I territori in cui la popolazione tedesca fu maggiormente maltrattata e dai quali fu costretta ad emigrare furono:
- gli ex territori della Germania trasferiti alla Polonia ed all'Unione Sovietica dopo la guerra, tra cui il Brandeburgo orientale, la Prussia orientale, la Pomerania e la Slesia;[1]
- la Cecoslovacchia, ricostituita nei confini della Cecoslovacchia pre-bellica, che comprendeva le zone occupate dalla Wehrmacht dopo l'Accordo di Monaco;[1]
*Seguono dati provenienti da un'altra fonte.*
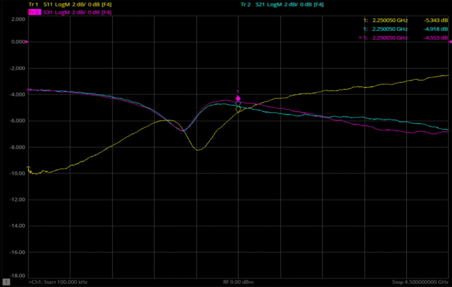
Task: Click the yellow S11 marker diamond outline
Action: point(238,109)
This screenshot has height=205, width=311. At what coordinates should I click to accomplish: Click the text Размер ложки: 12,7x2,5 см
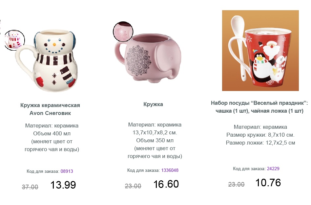[x=260, y=143]
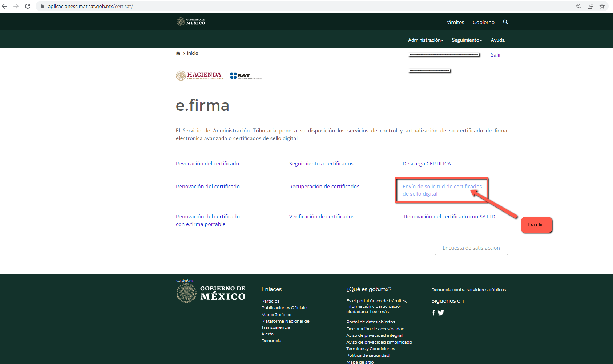Image resolution: width=613 pixels, height=364 pixels.
Task: Open the Ayuda menu item
Action: tap(497, 40)
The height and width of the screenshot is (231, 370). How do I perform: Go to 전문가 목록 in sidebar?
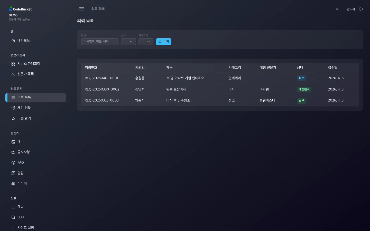click(25, 74)
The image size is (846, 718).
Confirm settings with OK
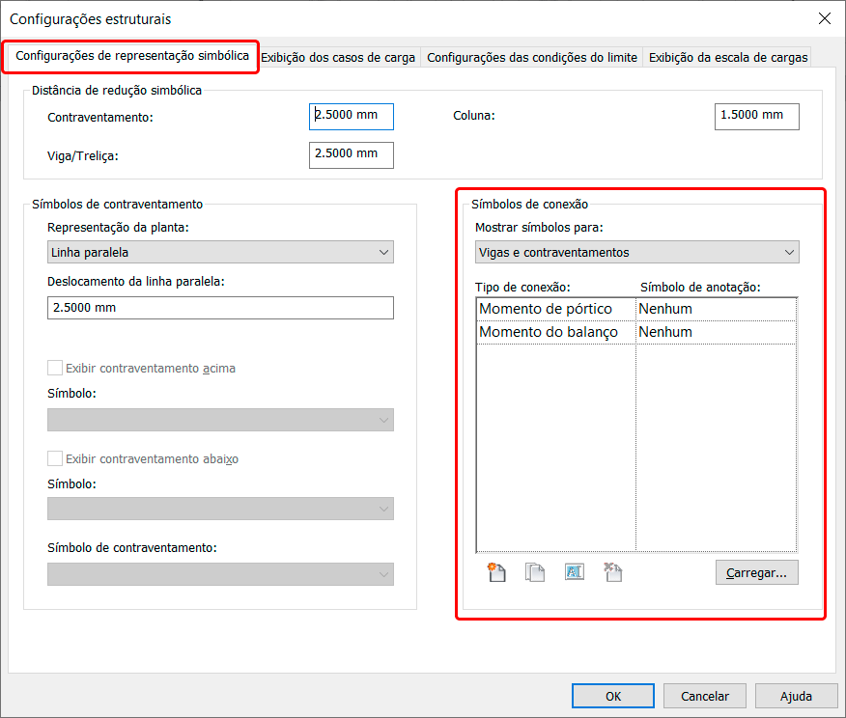click(612, 696)
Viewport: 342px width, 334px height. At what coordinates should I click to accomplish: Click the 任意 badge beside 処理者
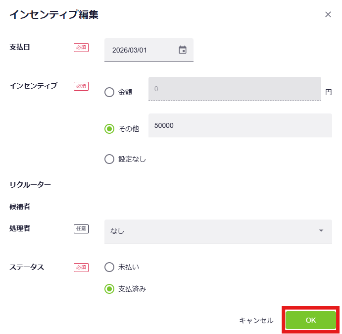81,229
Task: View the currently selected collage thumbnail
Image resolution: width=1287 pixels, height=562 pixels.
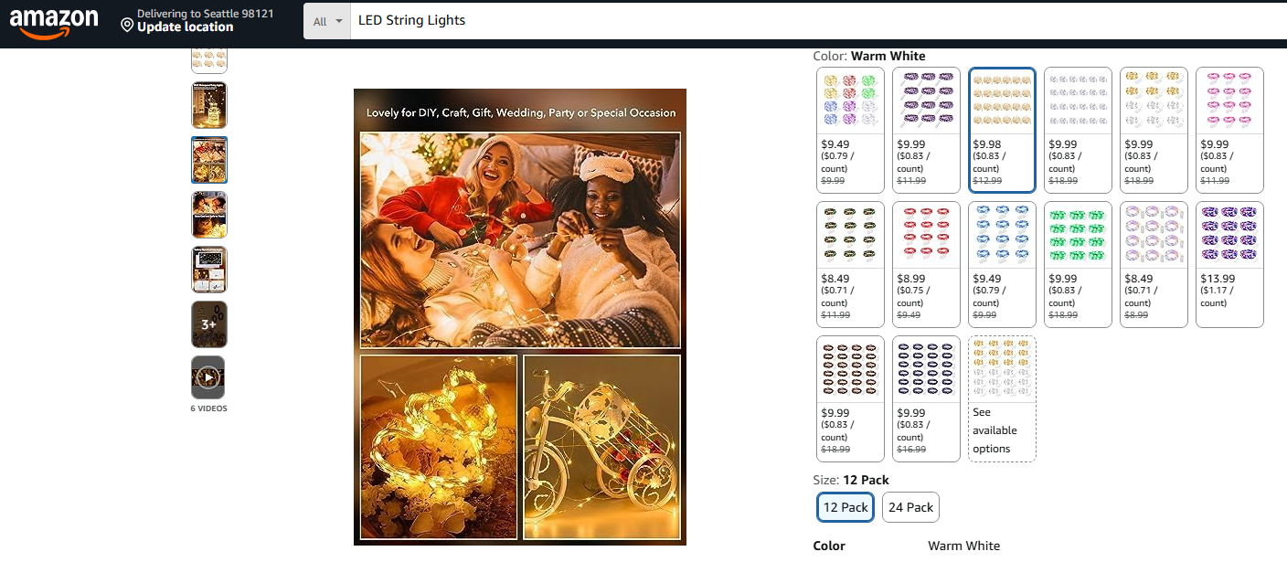Action: coord(208,160)
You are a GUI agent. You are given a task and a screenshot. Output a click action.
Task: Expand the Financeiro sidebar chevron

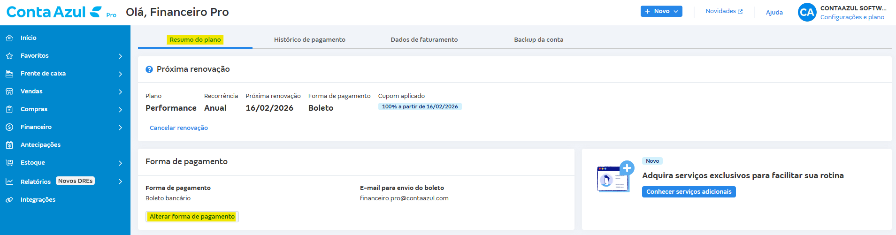[121, 128]
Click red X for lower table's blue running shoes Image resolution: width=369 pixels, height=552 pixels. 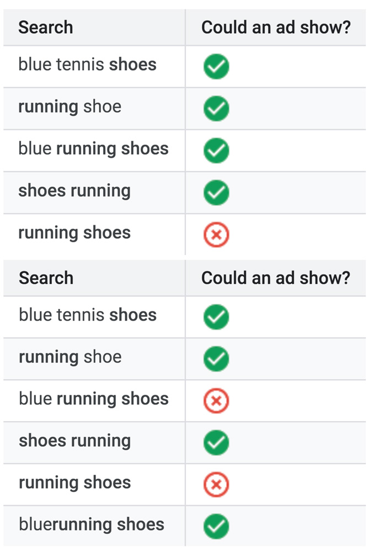point(216,401)

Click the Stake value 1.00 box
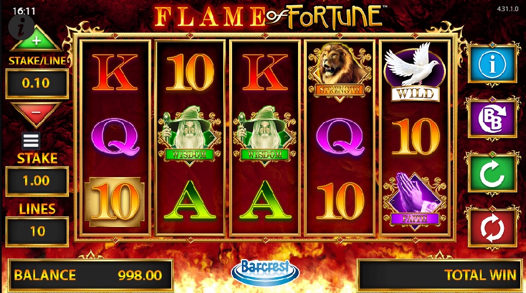[37, 181]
- le aree polacche annesse o occupate alla Germania nazista durante la guerra;[1]
- l'Ungheria, la Romania, la Jugoslavia settentrionale (prevalentemente regione della Vojvodina) ed altri Stati dell'Europa Centrale ed orientale.[1].
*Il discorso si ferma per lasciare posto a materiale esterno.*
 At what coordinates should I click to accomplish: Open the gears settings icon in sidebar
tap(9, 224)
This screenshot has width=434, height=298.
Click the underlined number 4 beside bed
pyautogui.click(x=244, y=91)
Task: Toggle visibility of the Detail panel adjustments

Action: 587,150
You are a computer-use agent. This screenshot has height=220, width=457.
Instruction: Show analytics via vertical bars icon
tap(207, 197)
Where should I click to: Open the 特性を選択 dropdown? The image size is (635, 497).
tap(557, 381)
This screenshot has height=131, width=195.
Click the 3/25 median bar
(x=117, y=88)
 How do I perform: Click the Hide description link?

La maggior parte delle espulsioni si verificarono nei territori dell'ex Germania orientale trasferita alla Polonia e all'Unione Sovietica (circa 7 milioni di profughi)[2] e dalla Cecoslovacchia (circa 3 milioni di profughi)[1][2]. Gli espulsi poi furono trasferiti nelle zone di occupazione alleata in Germania e Austria.